Surowe wpisy
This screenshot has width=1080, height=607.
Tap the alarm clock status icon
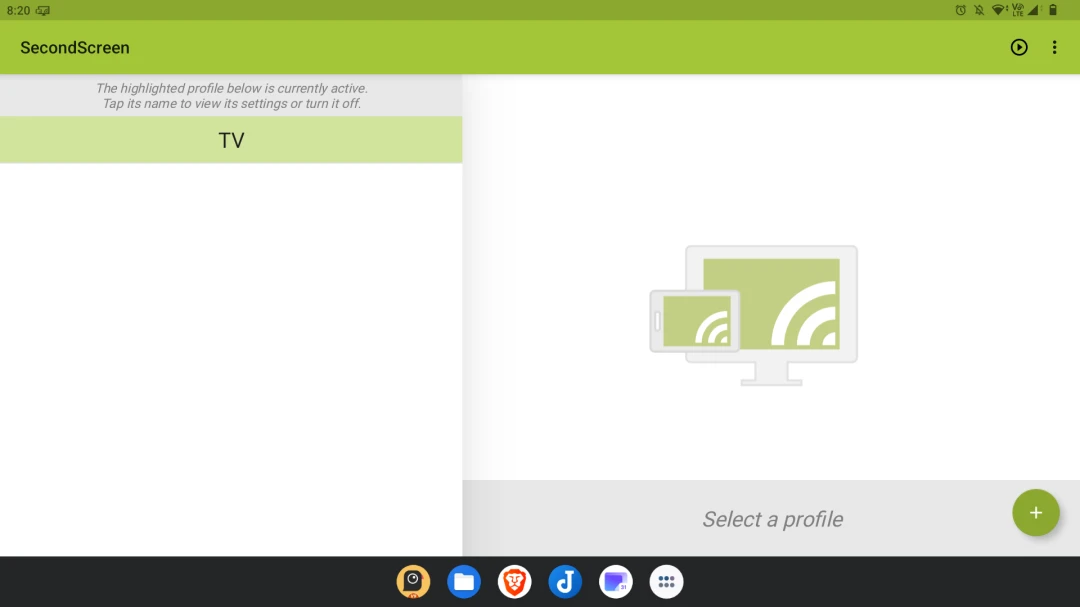coord(961,10)
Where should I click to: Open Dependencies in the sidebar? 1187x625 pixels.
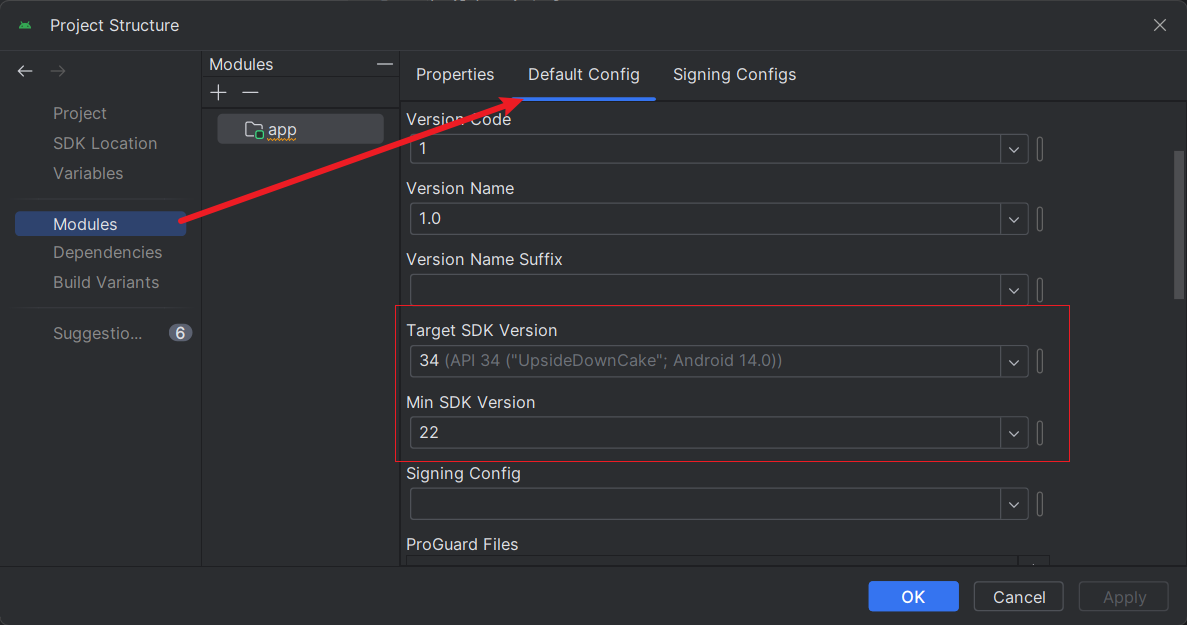pyautogui.click(x=107, y=253)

Polecenie
Zamień we wszystkich wpisach „sidebar” na „toolbar” i przepisz je, nie zmieniając niczego poza tym. Obrazy pomiń.

Odpowiedź
This screenshot has width=1080, height=607.
Tap the alarm clock status icon
coord(961,10)
Where should I click to: Open Dependencies in the toolbar? 1187x625 pixels.
pyautogui.click(x=107, y=253)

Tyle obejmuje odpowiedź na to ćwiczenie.